(RECORDS SUPPLIED)

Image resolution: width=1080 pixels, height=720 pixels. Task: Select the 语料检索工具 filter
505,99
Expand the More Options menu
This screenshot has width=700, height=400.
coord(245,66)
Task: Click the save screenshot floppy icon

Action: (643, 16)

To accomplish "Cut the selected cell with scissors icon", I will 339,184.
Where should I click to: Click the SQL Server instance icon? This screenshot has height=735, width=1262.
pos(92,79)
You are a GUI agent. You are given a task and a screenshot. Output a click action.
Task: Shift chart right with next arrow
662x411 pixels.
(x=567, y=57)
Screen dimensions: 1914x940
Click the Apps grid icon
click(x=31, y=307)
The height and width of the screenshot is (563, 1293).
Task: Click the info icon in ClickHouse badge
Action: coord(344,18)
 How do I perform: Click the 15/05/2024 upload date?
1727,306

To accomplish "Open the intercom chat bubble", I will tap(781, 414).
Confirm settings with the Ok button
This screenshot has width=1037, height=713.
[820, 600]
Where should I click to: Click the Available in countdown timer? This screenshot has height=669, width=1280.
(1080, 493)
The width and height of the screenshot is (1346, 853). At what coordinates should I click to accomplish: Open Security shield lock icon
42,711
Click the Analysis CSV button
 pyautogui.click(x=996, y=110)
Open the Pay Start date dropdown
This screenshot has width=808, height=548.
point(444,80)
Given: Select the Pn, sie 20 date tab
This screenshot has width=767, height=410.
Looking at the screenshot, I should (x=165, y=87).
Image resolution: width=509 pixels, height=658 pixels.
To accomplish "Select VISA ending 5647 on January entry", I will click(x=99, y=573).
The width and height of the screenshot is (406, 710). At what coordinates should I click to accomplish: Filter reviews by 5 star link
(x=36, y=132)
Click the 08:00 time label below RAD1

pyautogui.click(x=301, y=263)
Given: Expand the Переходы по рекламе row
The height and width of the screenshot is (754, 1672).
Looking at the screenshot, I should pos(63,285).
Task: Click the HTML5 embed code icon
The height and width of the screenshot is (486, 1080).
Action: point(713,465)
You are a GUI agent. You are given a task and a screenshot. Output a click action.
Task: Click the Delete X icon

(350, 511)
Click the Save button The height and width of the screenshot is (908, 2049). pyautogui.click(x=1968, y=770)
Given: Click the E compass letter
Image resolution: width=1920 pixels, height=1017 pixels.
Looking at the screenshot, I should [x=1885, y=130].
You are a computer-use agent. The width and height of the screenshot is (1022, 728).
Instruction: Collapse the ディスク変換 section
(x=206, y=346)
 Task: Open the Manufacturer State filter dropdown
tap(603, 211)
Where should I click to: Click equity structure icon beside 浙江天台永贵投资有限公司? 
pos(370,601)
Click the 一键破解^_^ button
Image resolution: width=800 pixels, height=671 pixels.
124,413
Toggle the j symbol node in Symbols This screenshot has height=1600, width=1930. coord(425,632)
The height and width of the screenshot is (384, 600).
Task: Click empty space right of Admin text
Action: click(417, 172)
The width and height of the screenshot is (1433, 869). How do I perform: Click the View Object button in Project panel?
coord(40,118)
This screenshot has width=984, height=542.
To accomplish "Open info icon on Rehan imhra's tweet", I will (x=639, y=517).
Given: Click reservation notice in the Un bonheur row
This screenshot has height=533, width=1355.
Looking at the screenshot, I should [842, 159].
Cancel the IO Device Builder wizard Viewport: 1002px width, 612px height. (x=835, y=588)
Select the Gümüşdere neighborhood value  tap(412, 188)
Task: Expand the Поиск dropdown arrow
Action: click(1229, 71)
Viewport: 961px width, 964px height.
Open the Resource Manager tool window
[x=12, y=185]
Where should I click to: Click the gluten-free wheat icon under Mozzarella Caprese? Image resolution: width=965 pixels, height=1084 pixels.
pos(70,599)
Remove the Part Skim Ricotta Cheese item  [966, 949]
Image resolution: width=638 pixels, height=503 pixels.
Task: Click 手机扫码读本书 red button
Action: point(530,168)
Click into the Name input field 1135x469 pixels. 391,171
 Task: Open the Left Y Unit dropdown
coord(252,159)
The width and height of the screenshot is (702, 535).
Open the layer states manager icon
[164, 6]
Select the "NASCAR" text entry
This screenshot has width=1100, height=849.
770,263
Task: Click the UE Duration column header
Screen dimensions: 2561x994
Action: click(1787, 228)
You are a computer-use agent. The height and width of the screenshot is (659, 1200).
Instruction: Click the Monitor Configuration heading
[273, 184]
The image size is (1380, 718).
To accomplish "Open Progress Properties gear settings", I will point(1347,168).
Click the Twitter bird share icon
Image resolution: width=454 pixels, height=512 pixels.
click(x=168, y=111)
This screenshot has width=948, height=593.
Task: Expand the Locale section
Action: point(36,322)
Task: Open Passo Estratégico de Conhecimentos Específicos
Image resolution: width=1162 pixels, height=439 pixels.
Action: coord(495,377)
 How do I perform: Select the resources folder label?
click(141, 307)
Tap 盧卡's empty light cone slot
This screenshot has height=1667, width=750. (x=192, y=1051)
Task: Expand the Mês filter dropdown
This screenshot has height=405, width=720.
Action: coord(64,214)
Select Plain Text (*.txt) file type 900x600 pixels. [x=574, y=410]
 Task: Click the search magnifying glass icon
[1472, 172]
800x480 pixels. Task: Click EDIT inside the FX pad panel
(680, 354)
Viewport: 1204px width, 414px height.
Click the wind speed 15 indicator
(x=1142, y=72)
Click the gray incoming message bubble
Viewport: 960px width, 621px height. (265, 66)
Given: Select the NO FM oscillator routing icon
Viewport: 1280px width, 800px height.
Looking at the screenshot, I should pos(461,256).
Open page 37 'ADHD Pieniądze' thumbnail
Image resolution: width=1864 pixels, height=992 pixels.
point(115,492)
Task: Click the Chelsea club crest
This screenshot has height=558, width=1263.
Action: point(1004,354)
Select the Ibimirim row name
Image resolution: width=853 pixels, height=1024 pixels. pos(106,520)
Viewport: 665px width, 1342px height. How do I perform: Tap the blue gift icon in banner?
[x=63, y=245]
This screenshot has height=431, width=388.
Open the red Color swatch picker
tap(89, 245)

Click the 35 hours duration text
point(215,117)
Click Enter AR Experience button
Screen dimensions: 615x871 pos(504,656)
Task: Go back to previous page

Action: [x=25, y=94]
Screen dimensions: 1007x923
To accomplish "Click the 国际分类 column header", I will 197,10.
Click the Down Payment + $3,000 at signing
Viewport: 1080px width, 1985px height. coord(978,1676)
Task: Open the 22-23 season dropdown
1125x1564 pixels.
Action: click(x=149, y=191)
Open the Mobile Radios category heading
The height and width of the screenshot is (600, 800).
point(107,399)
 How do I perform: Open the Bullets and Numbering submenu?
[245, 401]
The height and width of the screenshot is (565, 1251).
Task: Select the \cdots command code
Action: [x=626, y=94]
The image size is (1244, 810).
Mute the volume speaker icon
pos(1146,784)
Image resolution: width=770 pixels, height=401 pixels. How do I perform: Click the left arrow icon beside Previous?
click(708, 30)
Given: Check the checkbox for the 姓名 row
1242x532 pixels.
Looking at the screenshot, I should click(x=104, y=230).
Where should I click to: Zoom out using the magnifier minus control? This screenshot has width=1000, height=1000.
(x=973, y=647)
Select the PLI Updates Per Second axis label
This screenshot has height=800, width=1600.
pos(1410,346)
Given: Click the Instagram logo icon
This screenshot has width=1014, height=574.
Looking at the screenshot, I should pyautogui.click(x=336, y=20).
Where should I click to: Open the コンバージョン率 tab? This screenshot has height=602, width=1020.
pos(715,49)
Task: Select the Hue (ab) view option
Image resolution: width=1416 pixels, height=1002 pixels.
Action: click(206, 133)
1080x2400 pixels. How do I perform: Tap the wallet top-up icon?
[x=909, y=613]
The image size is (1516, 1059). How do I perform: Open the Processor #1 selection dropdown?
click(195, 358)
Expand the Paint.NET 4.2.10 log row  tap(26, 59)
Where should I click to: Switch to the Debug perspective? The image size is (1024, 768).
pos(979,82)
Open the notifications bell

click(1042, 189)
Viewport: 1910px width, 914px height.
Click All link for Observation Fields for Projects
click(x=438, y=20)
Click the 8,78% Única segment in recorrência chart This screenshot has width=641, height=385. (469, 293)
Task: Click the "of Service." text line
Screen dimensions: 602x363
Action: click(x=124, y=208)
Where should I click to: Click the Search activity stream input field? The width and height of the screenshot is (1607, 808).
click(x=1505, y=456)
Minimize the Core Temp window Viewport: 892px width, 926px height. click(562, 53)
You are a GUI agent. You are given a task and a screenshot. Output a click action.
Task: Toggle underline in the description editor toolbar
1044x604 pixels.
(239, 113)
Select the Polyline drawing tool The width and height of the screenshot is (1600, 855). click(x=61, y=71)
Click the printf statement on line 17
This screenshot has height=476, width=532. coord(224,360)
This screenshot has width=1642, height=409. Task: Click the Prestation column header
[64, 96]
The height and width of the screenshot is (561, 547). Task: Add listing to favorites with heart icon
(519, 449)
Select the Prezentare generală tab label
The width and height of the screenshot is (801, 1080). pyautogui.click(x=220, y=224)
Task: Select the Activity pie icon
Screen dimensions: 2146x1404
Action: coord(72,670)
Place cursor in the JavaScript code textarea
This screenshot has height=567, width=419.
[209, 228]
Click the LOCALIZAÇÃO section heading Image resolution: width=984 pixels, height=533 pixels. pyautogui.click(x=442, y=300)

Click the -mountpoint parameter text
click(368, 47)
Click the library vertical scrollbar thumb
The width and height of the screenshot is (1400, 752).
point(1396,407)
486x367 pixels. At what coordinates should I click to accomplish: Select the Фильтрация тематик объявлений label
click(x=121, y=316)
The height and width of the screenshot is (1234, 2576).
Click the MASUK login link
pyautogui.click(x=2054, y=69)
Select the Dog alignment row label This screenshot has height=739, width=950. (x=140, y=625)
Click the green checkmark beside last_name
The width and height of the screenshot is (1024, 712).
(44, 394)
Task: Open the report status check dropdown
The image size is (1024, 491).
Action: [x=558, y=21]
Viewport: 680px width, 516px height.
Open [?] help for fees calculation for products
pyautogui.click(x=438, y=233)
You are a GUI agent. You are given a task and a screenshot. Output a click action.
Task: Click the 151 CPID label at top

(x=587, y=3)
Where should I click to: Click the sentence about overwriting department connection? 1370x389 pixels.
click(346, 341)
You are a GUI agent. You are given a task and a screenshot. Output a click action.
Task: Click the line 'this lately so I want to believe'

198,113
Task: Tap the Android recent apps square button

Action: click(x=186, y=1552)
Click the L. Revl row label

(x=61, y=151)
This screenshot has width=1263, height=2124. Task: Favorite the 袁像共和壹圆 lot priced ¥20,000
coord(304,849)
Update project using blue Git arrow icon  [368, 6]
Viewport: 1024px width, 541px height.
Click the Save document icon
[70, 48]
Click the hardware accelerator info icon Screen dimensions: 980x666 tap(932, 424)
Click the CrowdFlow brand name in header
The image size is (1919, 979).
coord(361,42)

(End RECORDS SUPPLIED)

WORK REQUIRED = Could you restate, word for word, the lines above from the one with "Given: Click reservation" to the one with "The width and height of the screenshot is (702, 535).", both included?

WRITTEN SOLUTION =
Given: Click reservation notice in the Un bonheur row
This screenshot has height=533, width=1355.
Looking at the screenshot, I should [842, 159].
Cancel the IO Device Builder wizard Viewport: 1002px width, 612px height. (x=835, y=588)
Select the Gümüşdere neighborhood value  tap(412, 188)
Task: Expand the Поиск dropdown arrow
Action: click(1229, 71)
Viewport: 961px width, 964px height.
Open the Resource Manager tool window
[x=12, y=185]
Where should I click to: Click the gluten-free wheat icon under Mozzarella Caprese? Image resolution: width=965 pixels, height=1084 pixels.
pos(70,599)
Remove the Part Skim Ricotta Cheese item  [966, 949]
Image resolution: width=638 pixels, height=503 pixels.
Task: Click 手机扫码读本书 red button
Action: point(530,168)
Click into the Name input field 1135x469 pixels. 391,171
 Task: Open the Left Y Unit dropdown
coord(252,159)
The width and height of the screenshot is (702, 535).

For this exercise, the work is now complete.